━━━ Исходные данные ━━━
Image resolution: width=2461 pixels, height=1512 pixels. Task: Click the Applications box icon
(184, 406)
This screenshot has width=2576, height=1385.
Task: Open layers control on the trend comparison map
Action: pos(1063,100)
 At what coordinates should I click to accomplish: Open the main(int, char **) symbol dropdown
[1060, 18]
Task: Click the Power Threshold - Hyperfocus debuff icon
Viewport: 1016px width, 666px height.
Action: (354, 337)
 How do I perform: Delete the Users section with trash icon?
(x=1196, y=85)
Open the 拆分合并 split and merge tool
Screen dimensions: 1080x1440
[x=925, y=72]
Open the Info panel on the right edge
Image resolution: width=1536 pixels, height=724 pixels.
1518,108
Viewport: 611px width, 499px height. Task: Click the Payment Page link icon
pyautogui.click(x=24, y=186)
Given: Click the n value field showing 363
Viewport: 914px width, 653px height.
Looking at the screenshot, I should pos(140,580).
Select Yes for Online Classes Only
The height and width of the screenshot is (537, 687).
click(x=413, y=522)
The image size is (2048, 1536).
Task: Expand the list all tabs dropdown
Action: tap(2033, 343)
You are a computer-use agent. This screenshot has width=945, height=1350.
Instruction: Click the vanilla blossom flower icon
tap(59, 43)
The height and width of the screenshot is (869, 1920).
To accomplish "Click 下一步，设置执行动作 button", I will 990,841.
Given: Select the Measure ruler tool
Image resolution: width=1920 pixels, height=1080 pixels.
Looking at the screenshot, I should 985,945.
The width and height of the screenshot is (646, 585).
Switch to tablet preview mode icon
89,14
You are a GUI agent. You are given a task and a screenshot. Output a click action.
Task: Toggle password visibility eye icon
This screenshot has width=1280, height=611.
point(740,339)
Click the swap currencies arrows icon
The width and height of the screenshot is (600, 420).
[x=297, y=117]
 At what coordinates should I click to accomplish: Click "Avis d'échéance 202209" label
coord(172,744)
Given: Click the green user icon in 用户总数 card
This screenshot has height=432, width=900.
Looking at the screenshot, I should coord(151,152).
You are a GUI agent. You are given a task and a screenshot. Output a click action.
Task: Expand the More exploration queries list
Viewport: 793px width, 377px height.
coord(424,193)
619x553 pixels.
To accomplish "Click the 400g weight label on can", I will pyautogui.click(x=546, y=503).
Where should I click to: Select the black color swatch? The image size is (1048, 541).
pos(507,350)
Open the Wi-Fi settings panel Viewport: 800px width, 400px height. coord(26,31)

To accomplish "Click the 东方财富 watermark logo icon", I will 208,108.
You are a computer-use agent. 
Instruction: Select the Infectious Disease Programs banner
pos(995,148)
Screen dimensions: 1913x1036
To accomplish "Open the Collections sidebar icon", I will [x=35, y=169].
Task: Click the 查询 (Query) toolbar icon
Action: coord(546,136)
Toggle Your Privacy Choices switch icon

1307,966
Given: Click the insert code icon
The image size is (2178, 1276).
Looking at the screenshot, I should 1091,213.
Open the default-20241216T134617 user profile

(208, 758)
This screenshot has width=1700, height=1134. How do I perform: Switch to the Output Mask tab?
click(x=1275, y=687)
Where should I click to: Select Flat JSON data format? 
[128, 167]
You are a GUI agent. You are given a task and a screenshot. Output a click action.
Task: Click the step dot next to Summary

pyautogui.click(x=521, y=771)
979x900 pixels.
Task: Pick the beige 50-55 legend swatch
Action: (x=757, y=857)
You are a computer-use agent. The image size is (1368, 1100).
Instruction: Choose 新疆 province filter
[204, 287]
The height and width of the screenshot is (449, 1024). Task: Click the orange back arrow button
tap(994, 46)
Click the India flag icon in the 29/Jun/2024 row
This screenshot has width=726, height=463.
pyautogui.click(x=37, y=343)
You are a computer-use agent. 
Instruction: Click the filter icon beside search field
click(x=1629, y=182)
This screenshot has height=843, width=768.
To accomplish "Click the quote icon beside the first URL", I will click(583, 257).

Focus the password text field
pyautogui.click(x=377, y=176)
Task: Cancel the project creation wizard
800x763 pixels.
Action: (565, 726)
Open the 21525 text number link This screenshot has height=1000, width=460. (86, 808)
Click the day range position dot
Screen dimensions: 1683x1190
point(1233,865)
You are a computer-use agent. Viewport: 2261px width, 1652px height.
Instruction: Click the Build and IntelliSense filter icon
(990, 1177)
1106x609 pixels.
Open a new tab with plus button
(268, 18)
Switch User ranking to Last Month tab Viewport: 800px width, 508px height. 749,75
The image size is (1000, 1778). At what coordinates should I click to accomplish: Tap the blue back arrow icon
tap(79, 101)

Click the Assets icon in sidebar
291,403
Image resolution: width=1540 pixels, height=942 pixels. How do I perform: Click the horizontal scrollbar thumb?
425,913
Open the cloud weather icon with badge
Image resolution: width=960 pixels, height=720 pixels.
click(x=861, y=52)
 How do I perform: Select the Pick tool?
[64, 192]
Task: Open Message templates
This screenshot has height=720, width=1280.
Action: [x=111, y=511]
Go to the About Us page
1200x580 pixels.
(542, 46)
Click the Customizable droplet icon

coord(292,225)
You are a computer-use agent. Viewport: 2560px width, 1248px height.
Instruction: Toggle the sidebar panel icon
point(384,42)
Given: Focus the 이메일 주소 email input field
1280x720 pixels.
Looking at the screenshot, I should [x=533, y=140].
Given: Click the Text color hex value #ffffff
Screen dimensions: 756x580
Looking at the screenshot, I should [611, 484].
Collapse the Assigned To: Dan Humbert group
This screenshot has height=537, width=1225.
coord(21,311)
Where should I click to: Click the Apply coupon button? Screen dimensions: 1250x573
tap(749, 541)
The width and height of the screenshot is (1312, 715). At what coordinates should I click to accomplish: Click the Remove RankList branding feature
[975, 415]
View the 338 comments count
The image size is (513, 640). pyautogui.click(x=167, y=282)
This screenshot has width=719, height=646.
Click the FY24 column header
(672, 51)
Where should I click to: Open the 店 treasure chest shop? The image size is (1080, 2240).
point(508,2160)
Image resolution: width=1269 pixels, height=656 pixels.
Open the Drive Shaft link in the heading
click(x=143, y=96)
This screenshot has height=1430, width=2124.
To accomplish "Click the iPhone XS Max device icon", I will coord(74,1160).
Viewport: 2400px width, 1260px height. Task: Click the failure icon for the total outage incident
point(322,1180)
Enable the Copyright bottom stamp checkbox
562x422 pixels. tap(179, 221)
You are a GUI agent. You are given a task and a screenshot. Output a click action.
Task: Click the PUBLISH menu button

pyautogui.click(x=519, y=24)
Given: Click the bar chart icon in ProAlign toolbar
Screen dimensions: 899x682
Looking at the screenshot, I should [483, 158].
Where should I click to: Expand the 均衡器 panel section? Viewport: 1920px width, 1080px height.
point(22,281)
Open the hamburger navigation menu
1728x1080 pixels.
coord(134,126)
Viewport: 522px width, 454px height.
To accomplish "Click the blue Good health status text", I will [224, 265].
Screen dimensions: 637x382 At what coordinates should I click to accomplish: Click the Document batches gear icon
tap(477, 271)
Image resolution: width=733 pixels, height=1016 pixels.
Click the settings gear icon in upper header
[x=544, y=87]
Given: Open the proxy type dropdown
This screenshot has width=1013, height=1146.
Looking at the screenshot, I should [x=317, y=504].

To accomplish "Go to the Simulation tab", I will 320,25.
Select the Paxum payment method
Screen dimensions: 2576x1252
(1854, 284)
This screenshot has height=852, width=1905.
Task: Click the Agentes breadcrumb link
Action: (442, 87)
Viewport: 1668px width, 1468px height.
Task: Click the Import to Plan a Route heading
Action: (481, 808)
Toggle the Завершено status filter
━━━
Порядок работы
Воспроизведите все строки выше слово в слово, ничего не меняя.

Результат
Image resolution: width=2461 pixels, height=1512 pixels. Task: Click the Applications box icon
(184, 406)
This screenshot has width=2576, height=1385.
Task: Open layers control on the trend comparison map
Action: pos(1063,100)
 At what coordinates should I click to accomplish: Open the main(int, char **) symbol dropdown
[1060, 18]
Task: Click the Power Threshold - Hyperfocus debuff icon
Viewport: 1016px width, 666px height.
Action: (354, 337)
 How do I perform: Delete the Users section with trash icon?
(x=1196, y=85)
Open the 拆分合并 split and merge tool
Screen dimensions: 1080x1440
[x=925, y=72]
Open the Info panel on the right edge
Image resolution: width=1536 pixels, height=724 pixels.
1518,108
Viewport: 611px width, 499px height. Task: Click the Payment Page link icon
pyautogui.click(x=24, y=186)
Given: Click the n value field showing 363
Viewport: 914px width, 653px height.
Looking at the screenshot, I should pos(140,580).
Select Yes for Online Classes Only
The height and width of the screenshot is (537, 687).
click(x=413, y=522)
The image size is (2048, 1536).
Task: Expand the list all tabs dropdown
Action: tap(2033, 343)
You are a computer-use agent. This screenshot has width=945, height=1350.
Instruction: Click the vanilla blossom flower icon
tap(59, 43)
The height and width of the screenshot is (869, 1920).
To accomplish "Click 下一步，设置执行动作 button", I will 990,841.
Given: Select the Measure ruler tool
Image resolution: width=1920 pixels, height=1080 pixels.
Looking at the screenshot, I should 985,945.
The width and height of the screenshot is (646, 585).
Switch to tablet preview mode icon
89,14
You are a GUI agent. You are given a task and a screenshot. Output a click action.
Task: Toggle password visibility eye icon
This screenshot has width=1280, height=611.
point(740,339)
Click the swap currencies arrows icon
The width and height of the screenshot is (600, 420).
[x=297, y=117]
 At what coordinates should I click to accomplish: Click "Avis d'échéance 202209" label
coord(172,744)
Given: Click the green user icon in 用户总数 card
This screenshot has height=432, width=900.
Looking at the screenshot, I should coord(151,152).
You are a GUI agent. You are given a task and a screenshot. Output a click action.
Task: Expand the More exploration queries list
Viewport: 793px width, 377px height.
coord(424,193)
619x553 pixels.
To accomplish "Click the 400g weight label on can", I will pyautogui.click(x=546, y=503).
Where should I click to: Select the black color swatch? The image size is (1048, 541).
pos(507,350)
Open the Wi-Fi settings panel Viewport: 800px width, 400px height. coord(26,31)

To accomplish "Click the 东方财富 watermark logo icon", I will 208,108.
You are a computer-use agent. 
Instruction: Select the Infectious Disease Programs banner
pos(995,148)
Screen dimensions: 1913x1036
To accomplish "Open the Collections sidebar icon", I will [x=35, y=169].
Task: Click the 查询 (Query) toolbar icon
Action: coord(546,136)
Toggle Your Privacy Choices switch icon

1307,966
Given: Click the insert code icon
The image size is (2178, 1276).
Looking at the screenshot, I should 1091,213.
Open the default-20241216T134617 user profile

(208, 758)
This screenshot has width=1700, height=1134. How do I perform: Switch to the Output Mask tab?
click(x=1275, y=687)
Where should I click to: Select Flat JSON data format? 
[128, 167]
You are a GUI agent. You are given a task and a screenshot. Output a click action.
Task: Click the step dot next to Summary

pyautogui.click(x=521, y=771)
979x900 pixels.
Task: Pick the beige 50-55 legend swatch
Action: (x=757, y=857)
You are a computer-use agent. The image size is (1368, 1100).
Instruction: Choose 新疆 province filter
[204, 287]
The height and width of the screenshot is (449, 1024). Task: Click the orange back arrow button
tap(994, 46)
Click the India flag icon in the 29/Jun/2024 row
This screenshot has width=726, height=463.
pyautogui.click(x=37, y=343)
You are a computer-use agent. 
Instruction: Click the filter icon beside search field
click(x=1629, y=182)
This screenshot has height=843, width=768.
To accomplish "Click the quote icon beside the first URL", I will click(583, 257).

Focus the password text field
pyautogui.click(x=377, y=176)
Task: Cancel the project creation wizard
800x763 pixels.
Action: (565, 726)
Open the 21525 text number link This screenshot has height=1000, width=460. (86, 808)
Click the day range position dot
Screen dimensions: 1683x1190
point(1233,865)
You are a computer-use agent. Viewport: 2261px width, 1652px height.
Instruction: Click the Build and IntelliSense filter icon
(990, 1177)
1106x609 pixels.
Open a new tab with plus button
(268, 18)
Switch User ranking to Last Month tab Viewport: 800px width, 508px height. 749,75
The image size is (1000, 1778). At what coordinates should I click to accomplish: Tap the blue back arrow icon
tap(79, 101)

Click the Assets icon in sidebar
291,403
Image resolution: width=1540 pixels, height=942 pixels. How do I perform: Click the horizontal scrollbar thumb?
425,913
Open the cloud weather icon with badge
Image resolution: width=960 pixels, height=720 pixels.
click(x=861, y=52)
 How do I perform: Select the Pick tool?
[64, 192]
Task: Open Message templates
This screenshot has height=720, width=1280.
Action: [x=111, y=511]
Go to the About Us page
1200x580 pixels.
(542, 46)
Click the Customizable droplet icon

coord(292,225)
You are a computer-use agent. Viewport: 2560px width, 1248px height.
Instruction: Toggle the sidebar panel icon
point(384,42)
Given: Focus the 이메일 주소 email input field
1280x720 pixels.
Looking at the screenshot, I should [x=533, y=140].
Given: Click the Text color hex value #ffffff
Screen dimensions: 756x580
Looking at the screenshot, I should [611, 484].
Collapse the Assigned To: Dan Humbert group
This screenshot has height=537, width=1225.
coord(21,311)
Where should I click to: Click the Apply coupon button? Screen dimensions: 1250x573
tap(749, 541)
The width and height of the screenshot is (1312, 715). At what coordinates should I click to accomplish: Click the Remove RankList branding feature
[975, 415]
View the 338 comments count
The image size is (513, 640). pyautogui.click(x=167, y=282)
This screenshot has width=719, height=646.
Click the FY24 column header
(672, 51)
Where should I click to: Open the 店 treasure chest shop? The image size is (1080, 2240).
point(508,2160)
Image resolution: width=1269 pixels, height=656 pixels.
Open the Drive Shaft link in the heading
click(x=143, y=96)
This screenshot has height=1430, width=2124.
To accomplish "Click the iPhone XS Max device icon", I will coord(74,1160).
Viewport: 2400px width, 1260px height. Task: Click the failure icon for the total outage incident
point(322,1180)
Enable the Copyright bottom stamp checkbox
562x422 pixels. tap(179, 221)
You are a GUI agent. You are given a task and a screenshot. Output a click action.
Task: Click the PUBLISH menu button

pyautogui.click(x=519, y=24)
Given: Click the bar chart icon in ProAlign toolbar
Screen dimensions: 899x682
Looking at the screenshot, I should [483, 158].
Where should I click to: Expand the 均衡器 panel section? Viewport: 1920px width, 1080px height.
point(22,281)
Open the hamburger navigation menu
1728x1080 pixels.
coord(134,126)
Viewport: 522px width, 454px height.
To accomplish "Click the blue Good health status text", I will [224, 265].
Screen dimensions: 637x382 At what coordinates should I click to accomplish: Click the Document batches gear icon
tap(477, 271)
Image resolution: width=733 pixels, height=1016 pixels.
Click the settings gear icon in upper header
[x=544, y=87]
Given: Open the proxy type dropdown
This screenshot has width=1013, height=1146.
Looking at the screenshot, I should [x=317, y=504].

To accomplish "Go to the Simulation tab", I will 320,25.
Select the Paxum payment method
Screen dimensions: 2576x1252
(1854, 284)
This screenshot has height=852, width=1905.
Task: Click the Agentes breadcrumb link
Action: (442, 87)
Viewport: 1668px width, 1468px height.
Task: Click the Import to Plan a Route heading
Action: (481, 808)
Toggle the Завершено status filter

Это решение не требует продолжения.